No se expulsa formalmente a los pobres, pero se les vacía de tiempo, energía y futuro. La explotación se extiende al crédito, a la vivienda y a la salud. Sin embargo, el daño no proviene solo de decisiones nacionales. Lo que afecta a millones de personas es el resultado de movimientos más amplios de la economía global: flujos de capital, ciclos financieros y decisiones tomadas en centros de poder lejanos.

Cuando el sistema comienza a hundirse, la nave imperial hace agua, pero no todos se hunden con ella. Las élites, que durante años disfrutaron de la travesía, disponen de sus propios helicópteros de rescate: capitales blindados, refugios fiscales y protección privada, muchas veces subsidiados por los mismos contribuyentes que quedarán atrapados en la cubierta. Desde el aire, incluso, se bombardean otros territorios para seguir a flote un poco más.
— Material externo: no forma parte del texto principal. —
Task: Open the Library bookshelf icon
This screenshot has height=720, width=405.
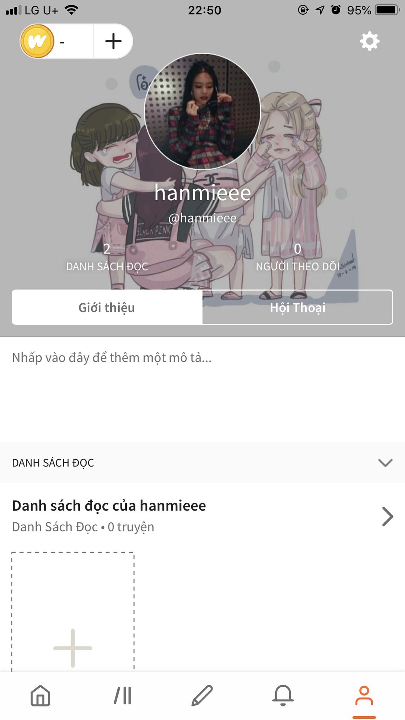Action: tap(123, 696)
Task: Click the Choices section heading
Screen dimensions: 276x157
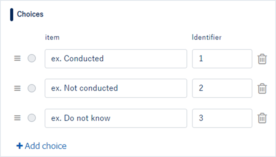Action: [x=30, y=14]
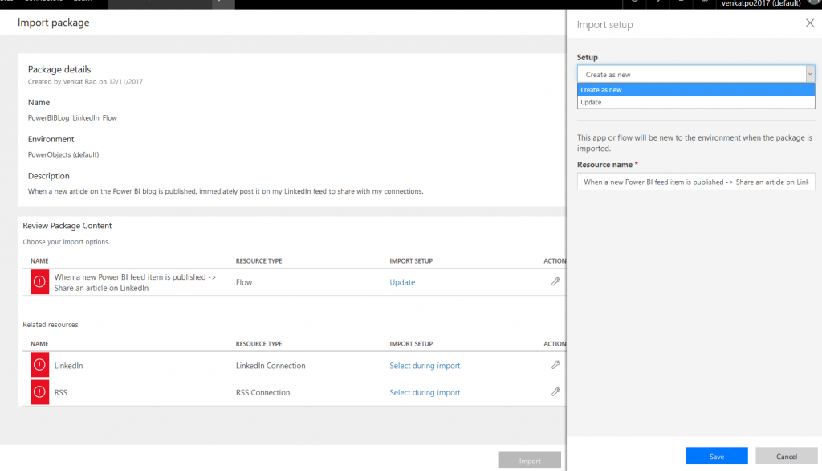Click 'Select during import' for LinkedIn
Screen dimensions: 822x471
[x=425, y=366]
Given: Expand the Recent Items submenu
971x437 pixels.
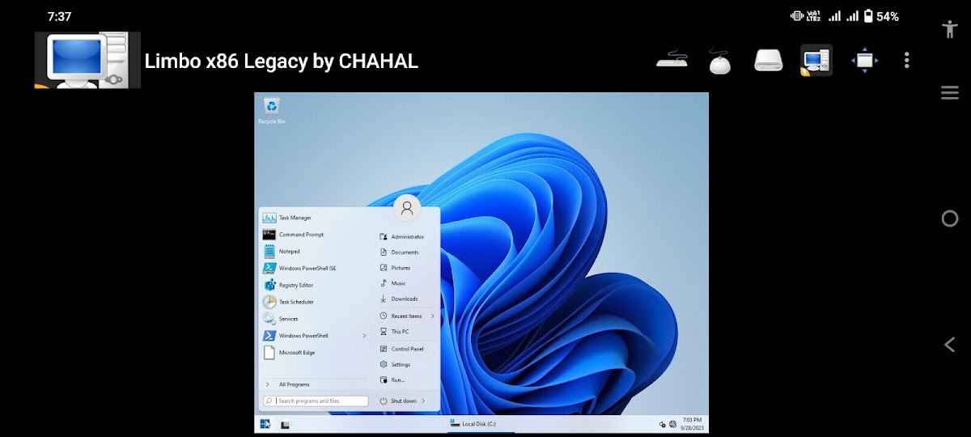Looking at the screenshot, I should coord(432,316).
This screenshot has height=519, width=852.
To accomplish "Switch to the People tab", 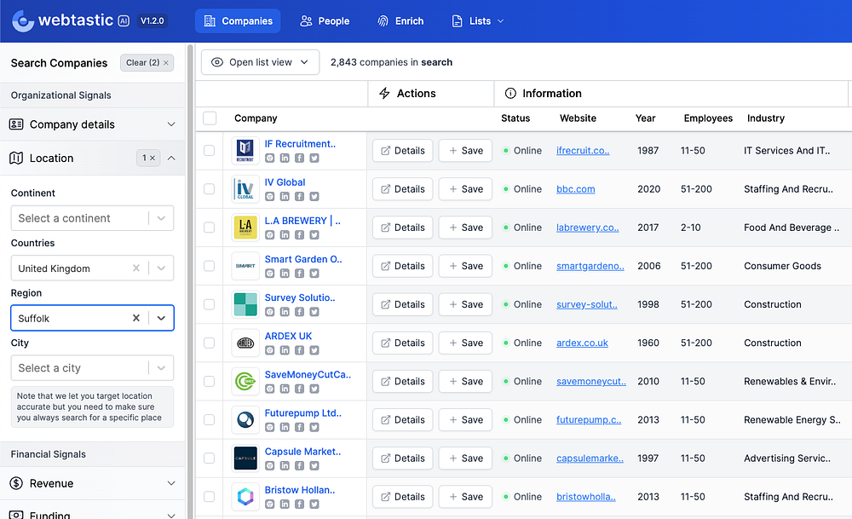I will point(325,21).
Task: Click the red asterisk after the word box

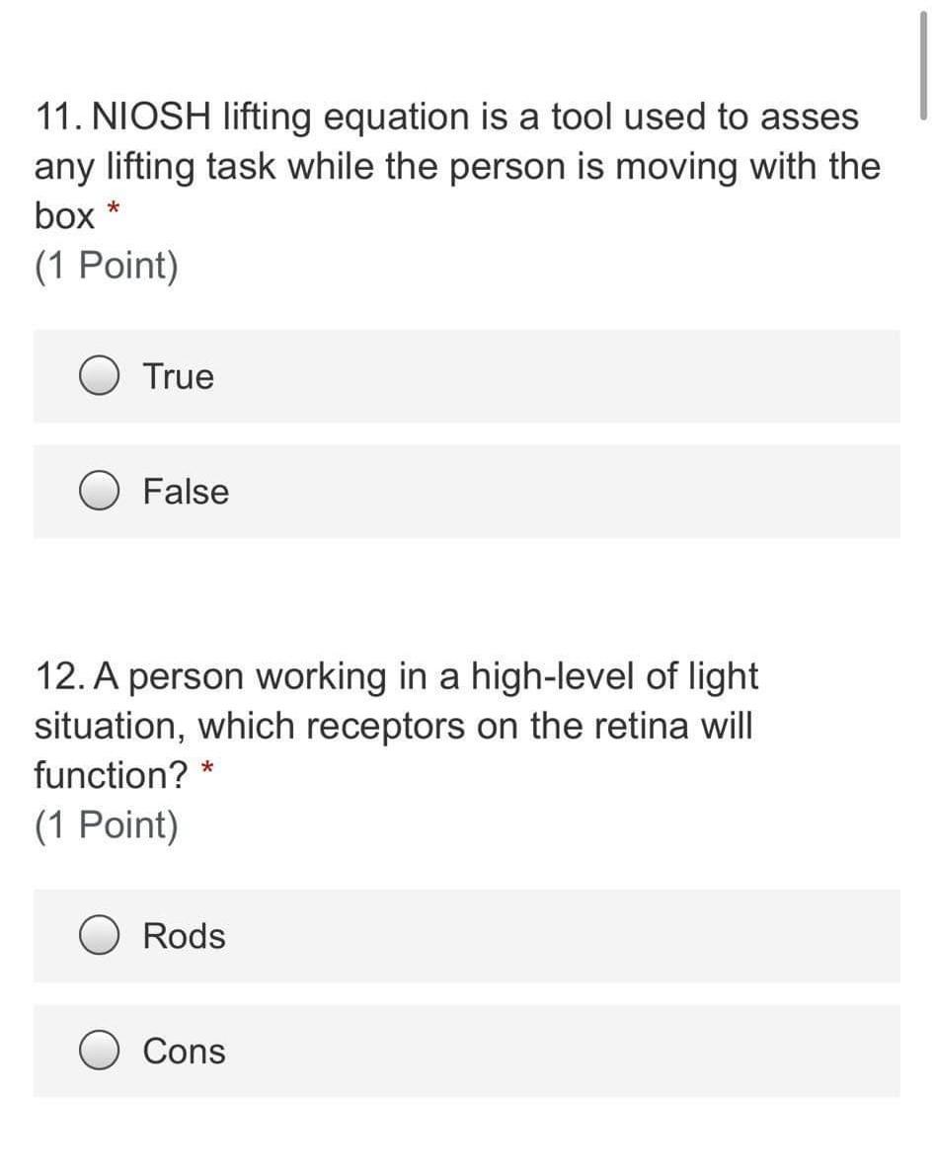Action: pos(112,207)
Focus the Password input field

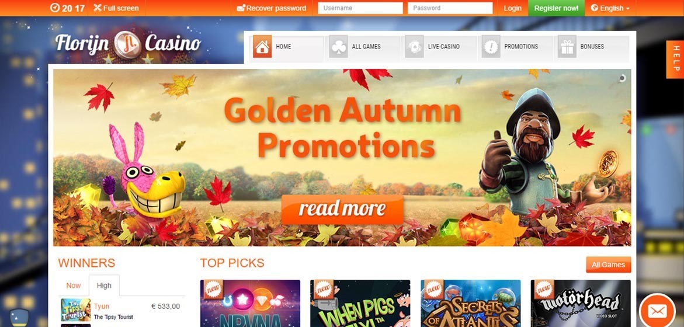[x=450, y=8]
Este proceso erosiona finalmente el fundamento simbólico del imperio. La confianza en el dólar comienza a resquebrajarse, el mito del sueño americano pierde fuerza y la imagen del policía del mundo se revela como una máscara de la violencia estructural. Como ha ocurrido tantas veces en la historia, Estados Unidos no caerá por un enemigo externo, sino por el peso de su propia ambición. Su grandeza, fundada en la injusticia y la supremacía, se disolverá no por virtud, sino por agotamiento.